Der Bildhauer Ridolfo Schadow

Bildnis Georg Friedrich Händel (1685-1759)

Beschreibung

Noch vor der Fertigstellung seiner ‚Winckelmann‘-Büste erhielt Ridolfo Schadow den Auftrag, eine Büste des Komponisten Georg Friedrich Händel anzufertigen (Juni 1815). Auch sie war für die Aufstellung in der geplanten Ruhmeshalle (Walhalla, 1832-1842 errichtet) bestimmt und Schadow musste wie schon bei der ‚Winckelmann‘-Büste eine Fülle von Auflagen erfüllen. Für alle Walhalla-Büsten galten seit dem 7. Juli 1809 die folgenden Maße: „25 ½ Zoll Rheins. Die ganze Höhe, die Aufschrift mit eingerechnet - / 6 Zoll von den Augenbrauen bis unter das Kinn / 13 ½ die Schulterbreite 11 wo die Aufschrift. / 12 ¼ die Höhe biß zur Schulter.“ (zit.n. Simone Steger 2011, S. 55). Während sich die frühen, für die Walhalla bestimmten Porträts nach unten verjüngen, fallen die Schultern ab Juli 1812 wie bei einer Herme senkrecht nach unten ab. Und selbst bei der Gestaltung des Antlitzes waren die Bildhauer nicht völlig frei. Als Vorlagen kamen nur authentische Porträts der Darzustellenden in Frage. Gleichzeitig wurde ideale Nacktheit und ein Verzicht auf Kopfbedeckungen verlangt. Der Blick des Dargestellten war jeweils nach vorn zu richten und der Ausdruck sollte eine stille Seelengröße bezeichnen. Alle Vorgaben waren mit den ausführenden Bildhauern im Vorfeld vertraglich vereinbart worden. Obschon die Verträge mit Ridolfo Schadow nicht überliefert sind, dürfen wir annehmen, dass auch Schadow zur Ausführung dieser Auflagen verpflichtet war, und die Inschriften auf dem Sockel zählten dazu. Auf der Vorderseite ist jeweils der Name des Geehrten zu lesen, zu den Seiten oder auf der Rückseite jeweils der Name des Bildhauers und die künstlerische Vorlage, nach der die Büste gearbeitet ist.

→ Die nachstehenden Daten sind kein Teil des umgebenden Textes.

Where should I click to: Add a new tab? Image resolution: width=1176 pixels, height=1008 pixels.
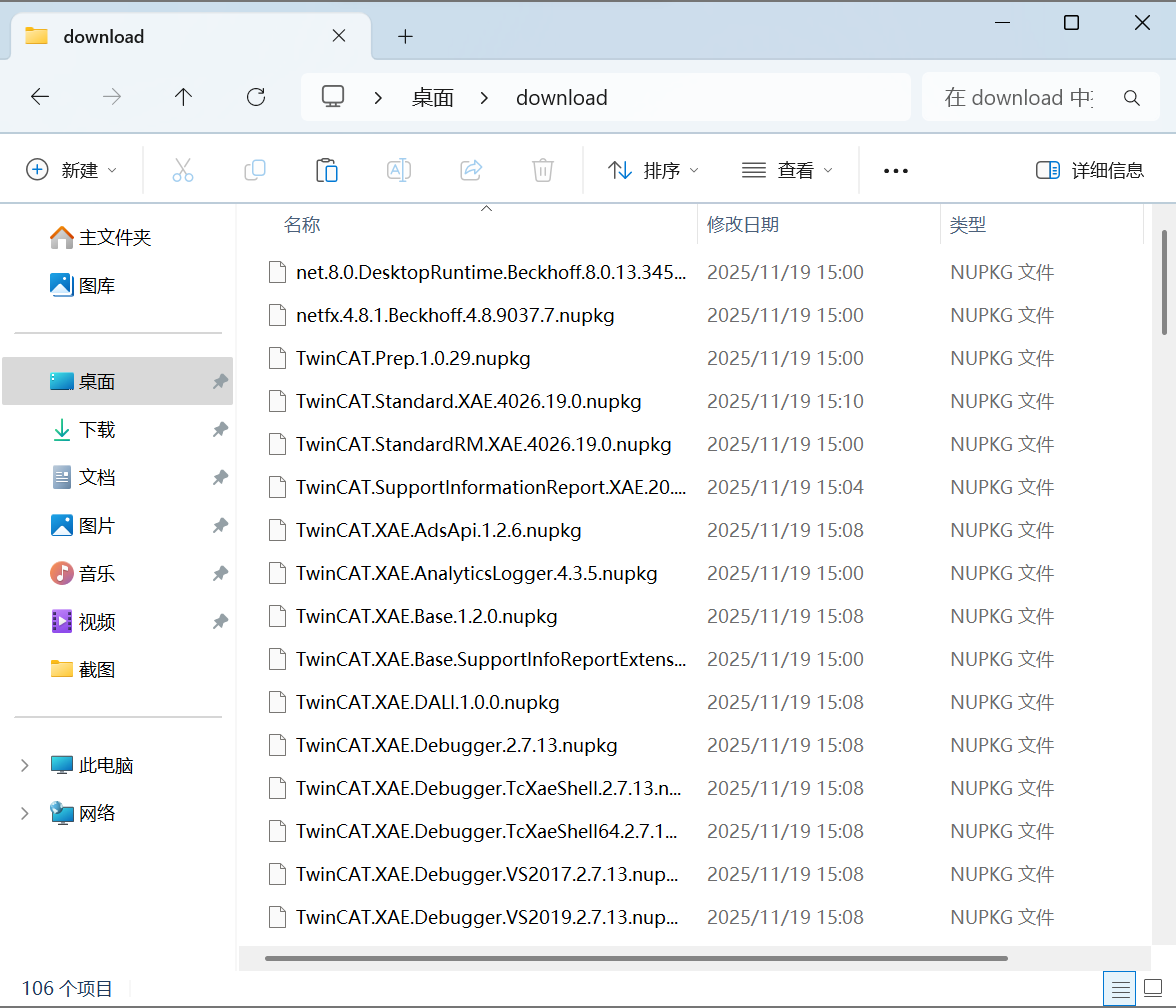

Bei der Ausführung der Büste Händels griff Schadow auf verschiedene Vorlagen zurück. Sein Vater, der Bildhauer Johann Gottfried Schadow, hatte dem Sohn eine Maske nach Rom geschickt, die er anhand eines Gemäldes von Balthasar Denner und eines Gipsmodells von Händels Grabmal in Westminster Abbey entworfen hatte. Kronprinz Ludwig ließ nach weiteren Bildnissen suchen, die vorzugsweise zu Händels Lebzeiten entstanden waren. Das äußere Erscheinungsbild des Komponisten sollte möglichst wirklichkeitsgetreu wiedergeben werden. In diesem Zusammenhang genossen gemalte Vorlagen eine höhere Autorität als plastische, vorausgesetzt sie waren in Gegenwart Händels entstanden.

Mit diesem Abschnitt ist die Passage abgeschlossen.